According to Singh, also chairman of Indian Tea Association (ITA), India’s packet tea segment is now close to 400 million kgs.
“This segment is growing and is supposed to grow at the very fast rate. If we can curve in even five percent of market share it would be huge,” he said.
“Last year, we had garnered about Rs.180 crore revenue from the packet tea segment. In this segment, we have been witnessing about 10 percent growth year-on-year for the last three years,” he said.
This year also, the firm is aiming 10 percent growth in its branded tea business.
The tea major is also working on a new brand of Darjeeling tea for international market.
Singh said Goodricke was looking at buying out tea gardens in Assam as demands for good quality Assam tea were rising and price realisation was also higher than that of Dooars.
The group has only two gardens in Assam, while in Dooars, it has as many as 12 gardens.
According to Singh, the firm could spend about Rs.600 crore in acquiring new gardens in Assam. It is looking to acquire three to four gardens, each having a production of about at 1.2 million kgs annually.
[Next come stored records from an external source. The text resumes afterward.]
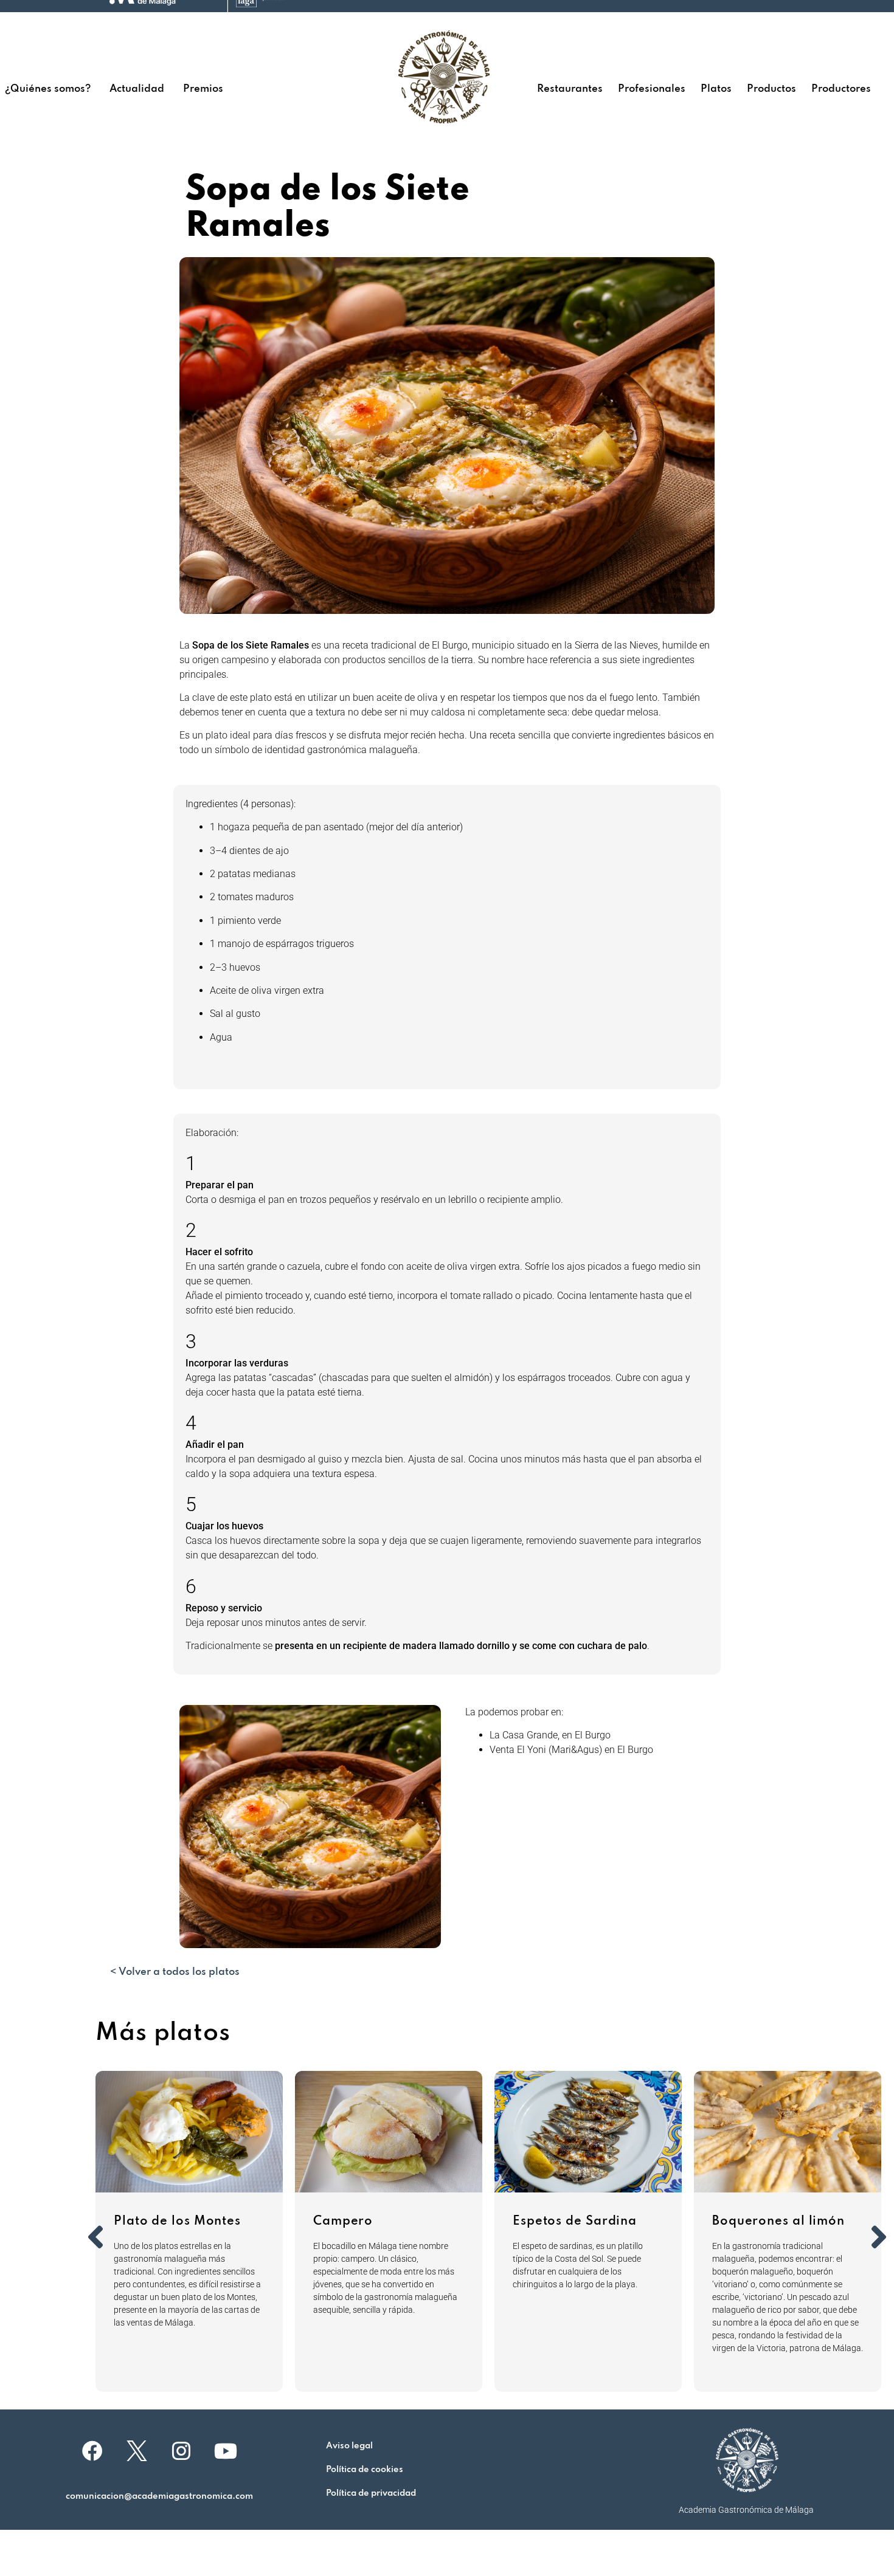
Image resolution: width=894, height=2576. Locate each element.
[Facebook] (92, 2450)
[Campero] (388, 2131)
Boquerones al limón (778, 2222)
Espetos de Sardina (575, 2222)
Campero (343, 2222)
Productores (841, 89)
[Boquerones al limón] (787, 2131)
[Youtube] (225, 2450)
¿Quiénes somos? (48, 89)
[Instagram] (181, 2450)
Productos (771, 89)
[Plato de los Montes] (189, 2131)
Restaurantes (570, 89)
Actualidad (136, 89)
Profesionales (651, 89)
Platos (716, 89)
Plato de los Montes (177, 2222)
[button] (95, 2237)
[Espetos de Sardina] (588, 2131)
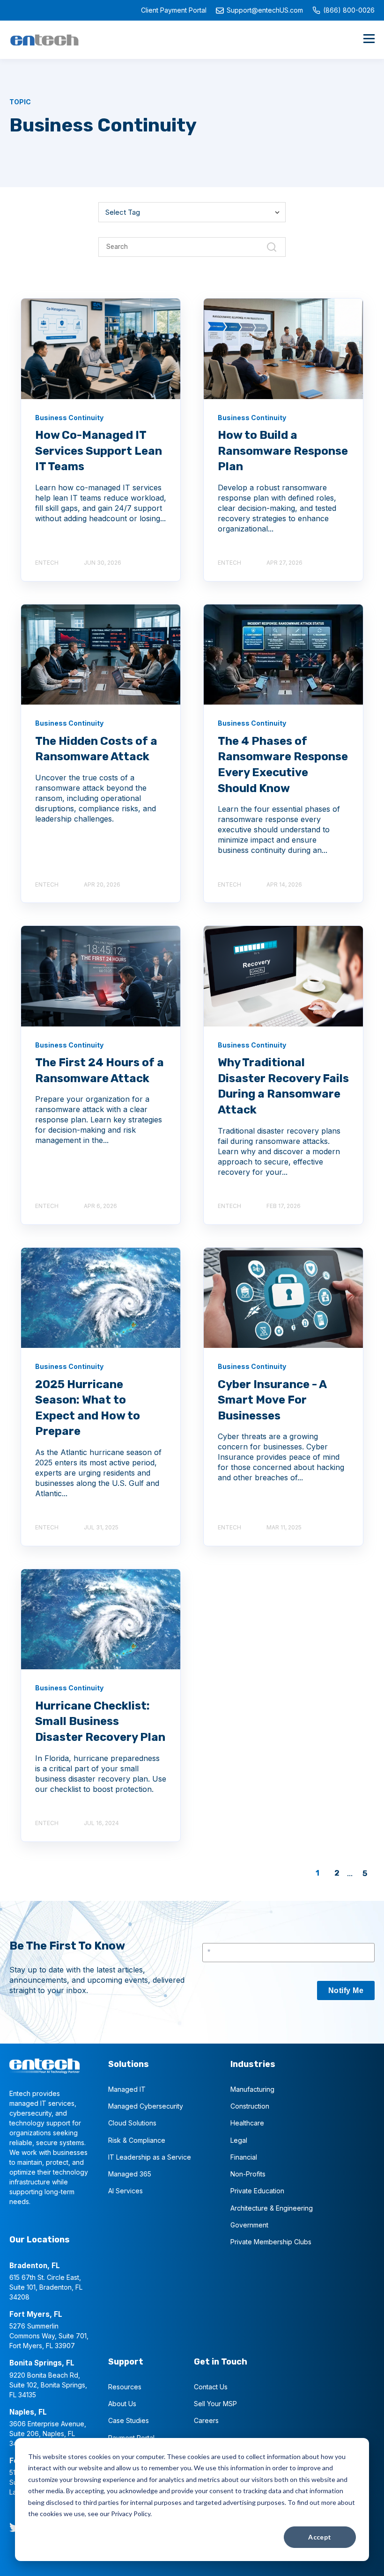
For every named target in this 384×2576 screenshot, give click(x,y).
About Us (122, 2404)
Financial (243, 2157)
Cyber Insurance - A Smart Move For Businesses (272, 1400)
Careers (206, 2420)
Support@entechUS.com (265, 10)
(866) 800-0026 (349, 10)
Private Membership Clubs (270, 2242)
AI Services (125, 2191)
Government (249, 2225)
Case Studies (128, 2420)
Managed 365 (129, 2174)
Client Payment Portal (174, 10)
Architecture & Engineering (271, 2208)
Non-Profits (248, 2174)
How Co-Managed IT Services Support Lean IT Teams (98, 451)
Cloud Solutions (132, 2123)
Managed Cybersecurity (145, 2106)
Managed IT (127, 2089)
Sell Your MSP (215, 2404)
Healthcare (247, 2123)
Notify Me (345, 1990)
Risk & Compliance (136, 2140)
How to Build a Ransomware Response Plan (283, 451)
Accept (320, 2537)
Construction (249, 2106)
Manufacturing (252, 2089)
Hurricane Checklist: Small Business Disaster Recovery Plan (100, 1721)
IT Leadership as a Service (149, 2157)
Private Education (257, 2191)
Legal (238, 2140)
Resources (124, 2387)
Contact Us (211, 2387)
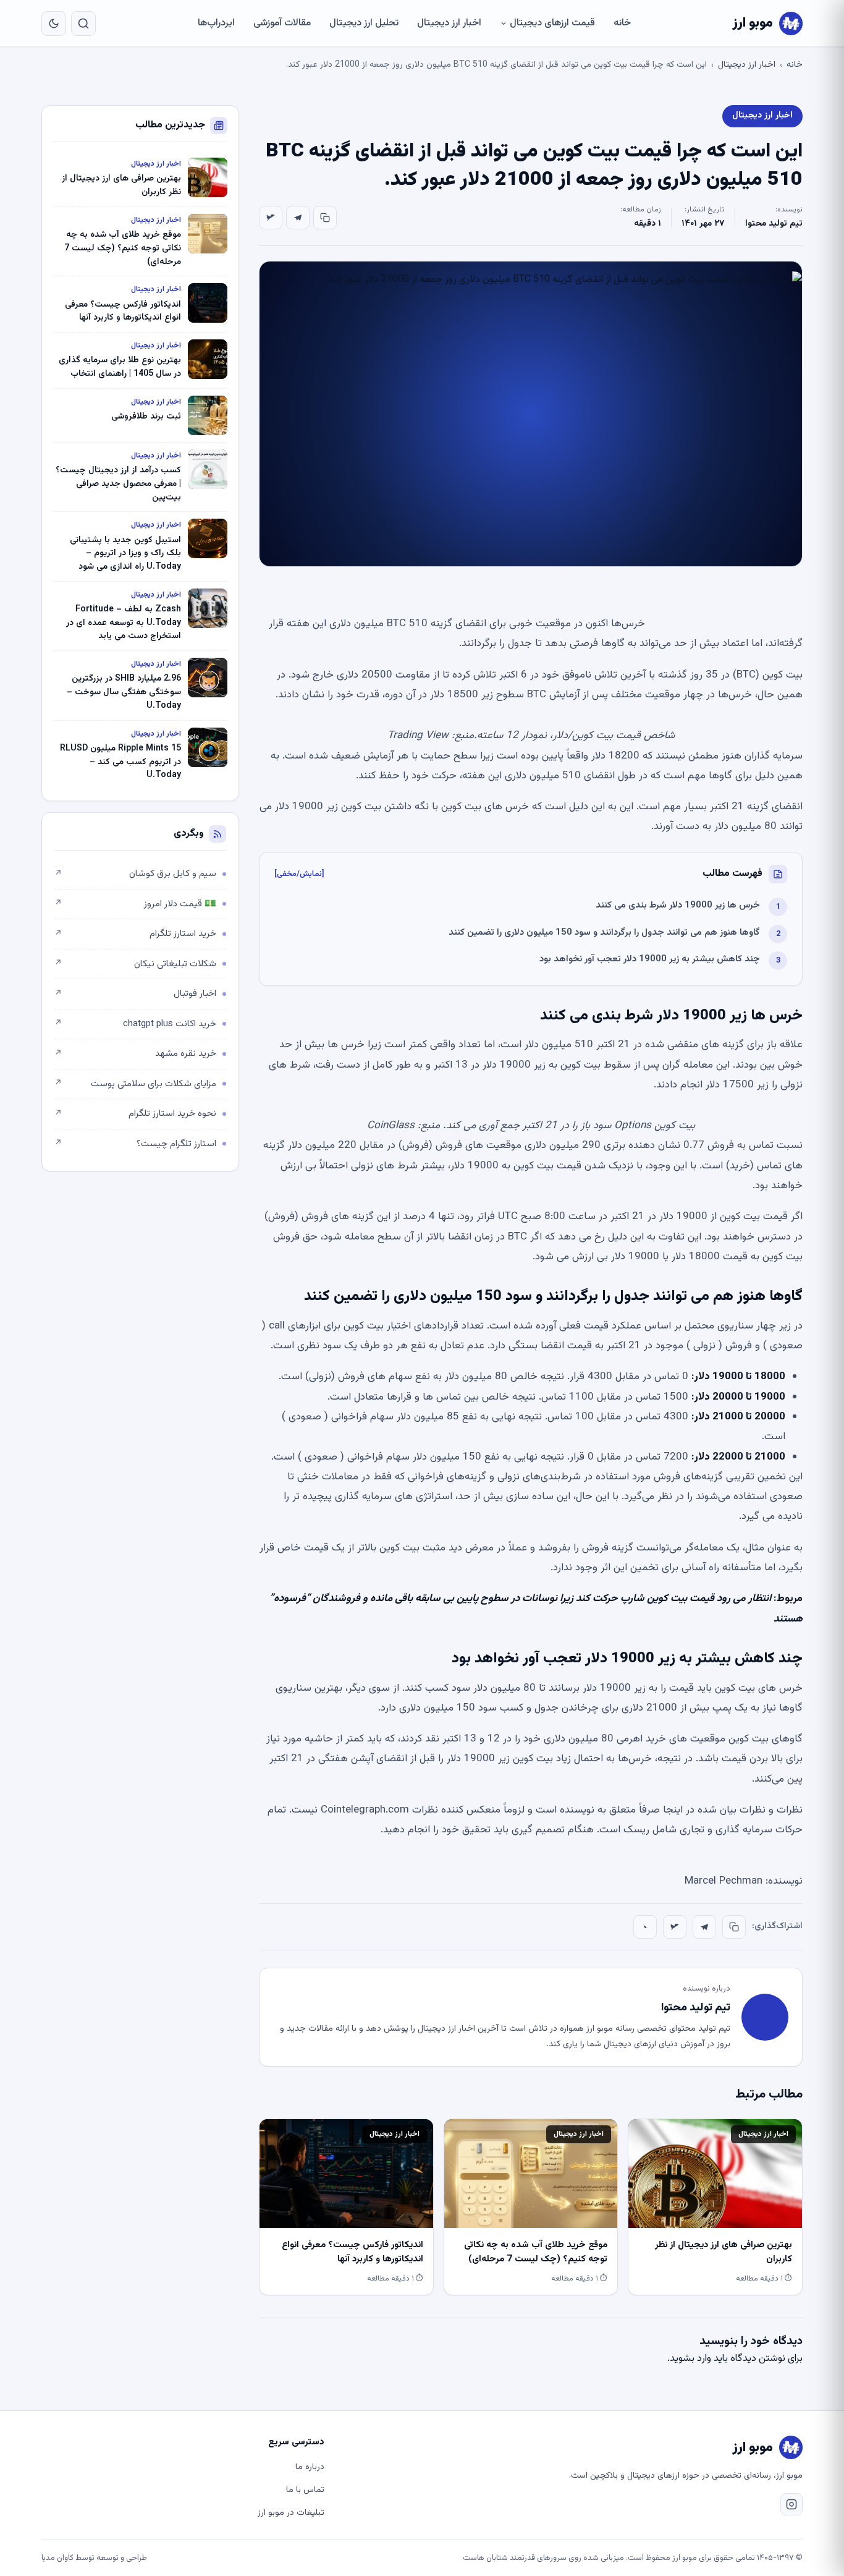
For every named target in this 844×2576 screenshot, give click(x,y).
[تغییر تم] (53, 23)
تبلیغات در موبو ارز (291, 2513)
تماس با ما (305, 2490)
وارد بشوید (690, 2358)
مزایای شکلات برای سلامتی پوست (135, 1084)
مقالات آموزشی (282, 23)
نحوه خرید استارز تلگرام (135, 1114)
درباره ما (309, 2467)
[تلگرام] (298, 217)
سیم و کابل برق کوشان (135, 874)
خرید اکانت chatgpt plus (135, 1024)
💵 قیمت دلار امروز (135, 904)
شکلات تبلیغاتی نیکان (135, 964)
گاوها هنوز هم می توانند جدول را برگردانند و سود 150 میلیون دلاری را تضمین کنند (604, 932)
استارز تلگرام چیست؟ (135, 1144)
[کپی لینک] (325, 217)
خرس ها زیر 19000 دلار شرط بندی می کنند (678, 905)
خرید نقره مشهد (135, 1054)
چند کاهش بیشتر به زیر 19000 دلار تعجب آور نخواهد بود (649, 959)
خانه (622, 23)
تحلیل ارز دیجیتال (364, 23)
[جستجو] (83, 23)
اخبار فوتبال (135, 994)
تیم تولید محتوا (774, 224)
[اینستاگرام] (791, 2504)
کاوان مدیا (57, 2558)
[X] (270, 217)
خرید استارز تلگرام (135, 934)
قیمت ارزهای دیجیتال (552, 23)
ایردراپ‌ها (216, 23)
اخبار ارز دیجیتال (449, 23)
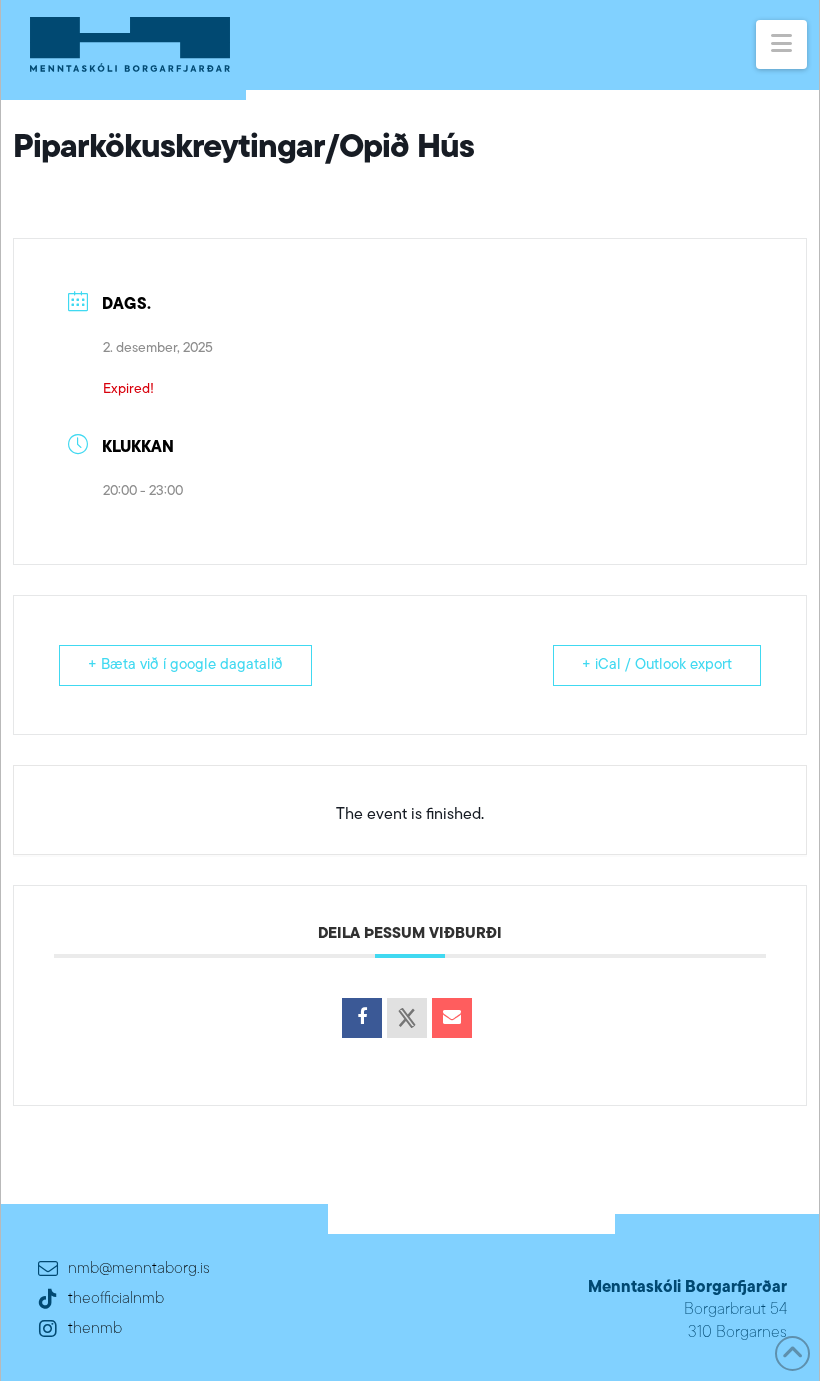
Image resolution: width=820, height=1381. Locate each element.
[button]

Meanwhile, the Kolkata-based tea maker said it has put its plan to foray into dairy business on hold as of now.
The company “might have to review” the plan as the research and development (R&D) project that it has been carrying out in West Bengal’s Jalpaiguri district has not yet yield the desired results.
“Well, we had a plan (to foray into dairy business) but the weather around Jalpaiguri is not very conducive and adaptability of the hybrid cows is very, very slow. So we are still not getting the desirable yield (milk) from the cattle,” Singh informed.
“We will monitor closely their adaptability and yields. As of now we have put the plan on hold. However, our R&D is till on,” he added.